Recent advances in peptide-based self-assembled and metal coordinated nanocarriers for targeted cancer drug delivery

Despite significant progress in anti-cancer therapies, major challenges persist, such as cytotoxicity, drug resistance, and lack of specificity toward tumour tissues. In recent years, peptide self-assembly has emerged as a powerful strategy in biomedical and cancer research for creating functional nanomaterials with enhanced therapeutic potential. A wide range of self-assembled peptide-based drug delivery systems has been developed for cancer treatment, offering improved efficacy and selectivity of pharmaceutical agents while minimizing toxicity to healthy tissues.

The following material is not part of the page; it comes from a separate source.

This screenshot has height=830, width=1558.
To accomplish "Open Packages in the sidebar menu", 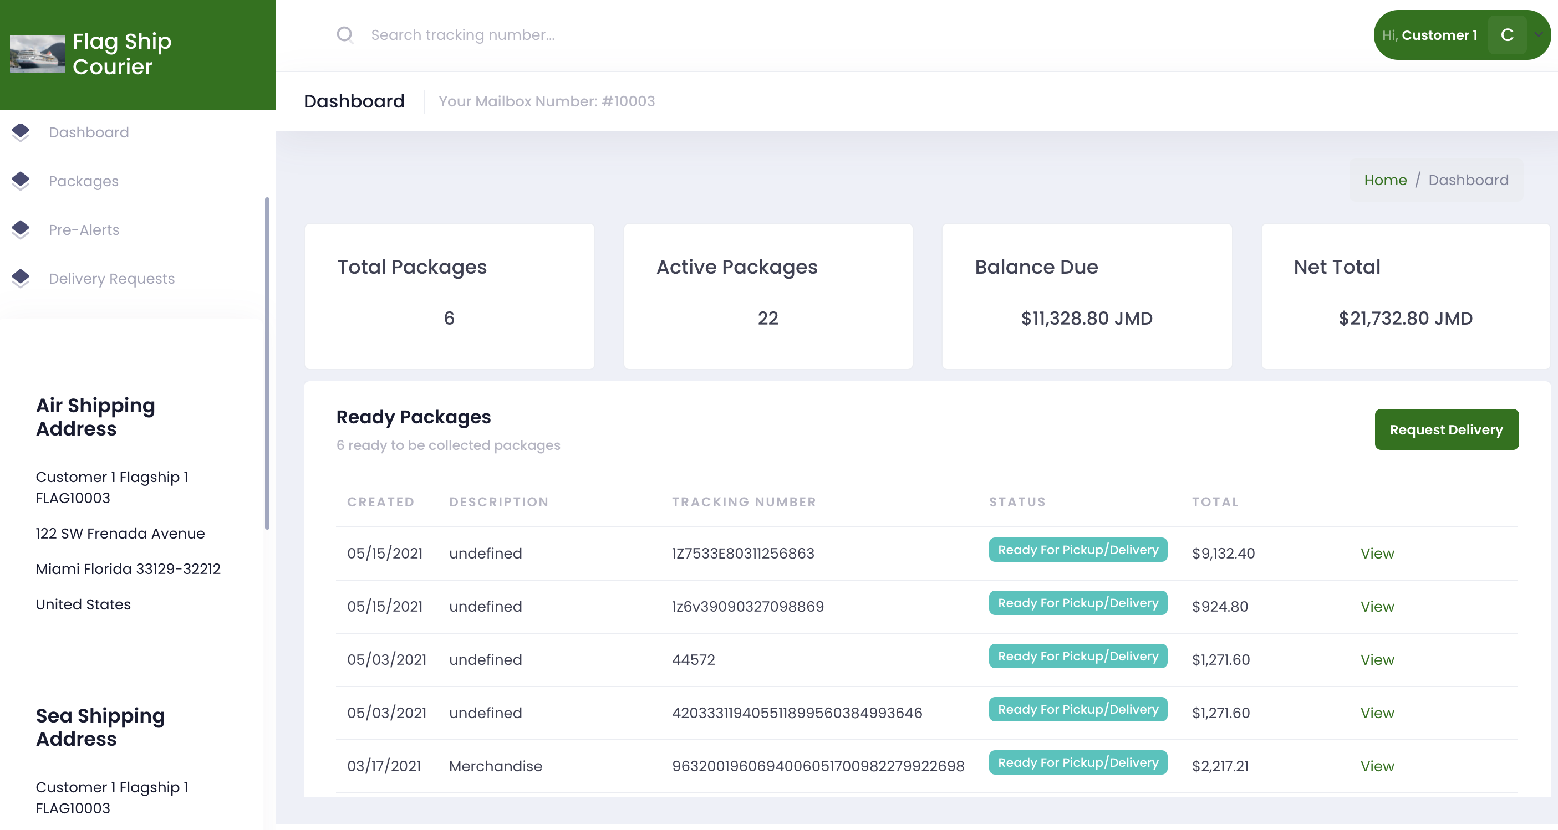I will point(83,181).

Self-assembled peptide nanostructures exhibit excellent versatility, capable of encapsulating both hydrophobic and hydrophilic drugs, and can be engineered to release therapeutic agents at disease sites by incorporating stimuli-responsive elements. This review highlights recent advancements in the design and application of self-assembled peptide nanomaterials, based on both linear and cyclic peptides, as well as the role of metal coordination in enhancing drug delivery performance. We describe the synthesis and functionality of metal-coordinated peptide assemblies, which not only enhance stability and responsiveness but also address existing limitations in self-assembly peptide-based drug delivery, particularly in the context of triggered or site-specific release of anticancer therapeutics. Through this review, we aim to provide a comprehensive outline of recent strategies and innovations in peptide self-assembly for targeted cancer therapy, with a particular emphasis on overcoming current therapeutic challenges.